Il profondamente di più è proprio questa avanguardia della storia (la guerra ad esempio, le carestie, e le nostre famiglie…) nella quale si trovano le donne, la madre di famiglia come la suora di clausura, la sposa come la vergine consacrata: la donna è al sepolcro prima di tutti, prima degli uomini, prima dei preti, dei padri e dei mariti. E’ lì perché ha seguito fedelmente il Signore, come Maria e la Maddalena, le uniche sotto la Croce. La donna ama e ha coraggio dove l’uomo teme e tradisce. La donna “apre” la Chiesa e il cammino che ad essa conduce. La donna è la Chiesa e per questo si apre e si dona, e accoglie ogni peccatore perché in essa incontri la misericordia nei sacramenti e nella Parola. Questo è fondamentale in ogni famiglia, come anche nelle comunità. Non può mancare l’amore ardente delle donne, la loro ricerca innamorata, il loro giungere all’alba e prima di tutti sulla soglia delle situazioni disperate. La mamma arriva sempre dove sente puzza di bruciato: guarda un figlio, lo “annusa” con il suo sesto senso, e ne intercetta subito il disagio, il dolore, la crisi; la madre, non si sa come, giunge sempre per prima al sepolcro dove si è infilata la vita dei suoi figli. E sempre per venerare e amare, donne innamorate e non “zitelle” come dice ancora Papa Francesco, donne feconde e fedeli, come le mirofore al sepolcro. E sempre accade lo stesso, appare Cristo risorto, e parla al loro cuore, e le apre alla speranza. Per questo, le madri corrono poi a chiamare il padre, perché vada anche lui alla tomba, e veda, e creda, e prenda decisioni… Prima la misericordia di una madre, e poi l’autorità del Padre, autorità che può essere accolta solo se scaturisce dalla misericordia materna.
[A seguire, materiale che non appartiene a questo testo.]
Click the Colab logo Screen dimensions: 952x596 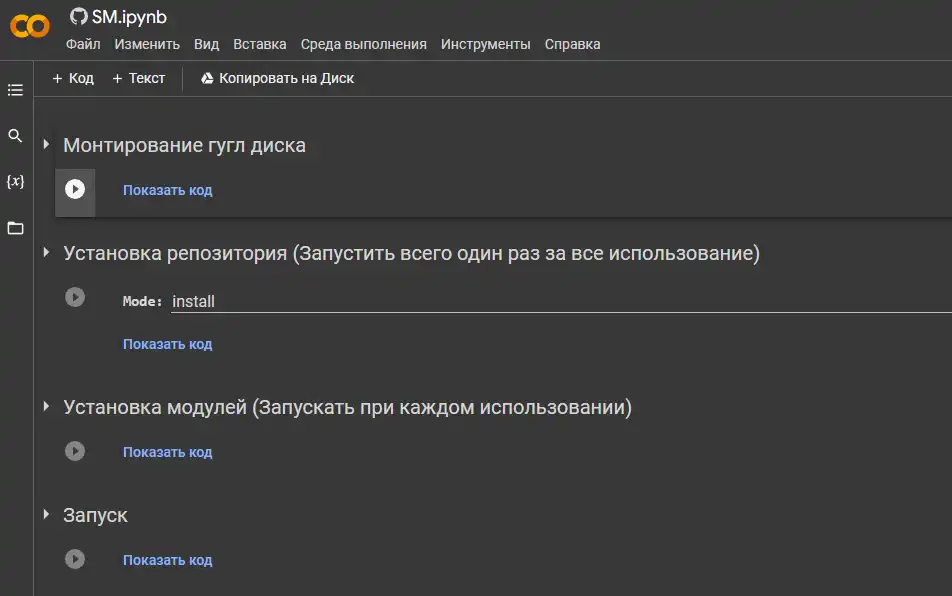coord(30,26)
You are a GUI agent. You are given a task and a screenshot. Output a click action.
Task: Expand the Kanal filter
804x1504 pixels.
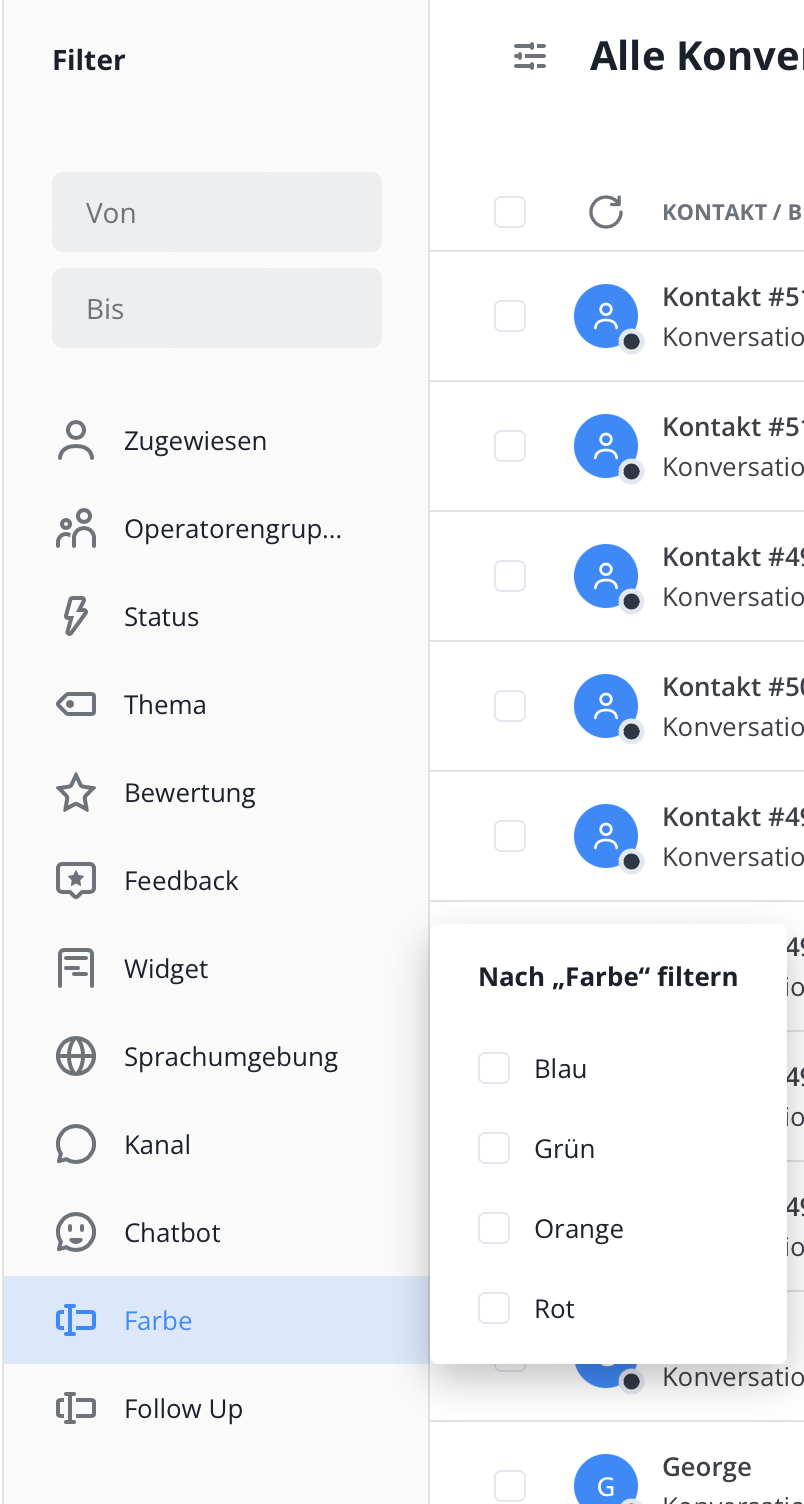(x=157, y=1145)
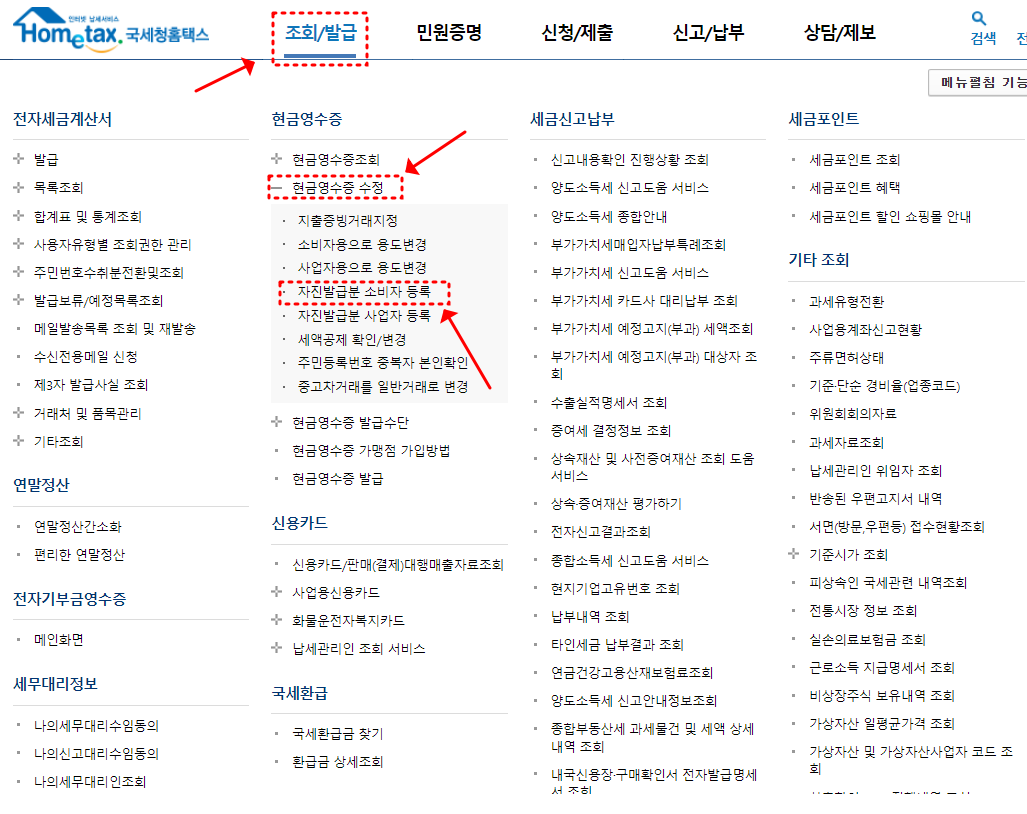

E’ quanto ripete sempre Papa Francesco: “Una bella omelia, una vera omelia, deve cominciare con il primo annuncio, con l’annuncio della salvezza. Non c’è niente di più solido, profondo e sicuro di questo annuncio. Poi si deve fare una catechesi. Infine si può tirare anche una conseguenza morale. Ma l’annuncio dell’amore salvifico di Dio è previo all’obbligazione morale e religiosa” (Papa Francesco, Intervista a Civiltà Cattolica). E questo ordine che è opera dello Spirito Santo, colloca proprio “il genio femminile nei luoghi in cui si prendono le decisioni importanti” (Papa Francesco, Ibid.); Infatti “è necessario” l’annuncio delle donne, la loro esperienza di essere guarite dalla misericordia, la loro intercessione che si fa annuncio invincibile di speranza, laddove si deve governare. Nelle famiglie come nella Chiesa, è questo l’equilibrio che oggi, in poche parole, il Vangelo ci annuncia: “C’erano con lui i Dodici e alcune donne che erano state guarite da spiriti cattivi e da infermità”. Con Cristo, nel cammino della Chiesa per le “città e i villaggi” delle generazioni del mondo, gli apostoli sono insieme alle donne per condividere e realizzare la volontà del Padre compiuta nel Figlio. Con Lui, insieme perdonati e salvati, rigenerati e inviati, uomini e donne, sacerdoti e suore, padri e madri sono inviati nel mondo a testimoniare con gratitudine l’immagine amorevole di Dio che ogni uomo desidera ardentemente di vedere.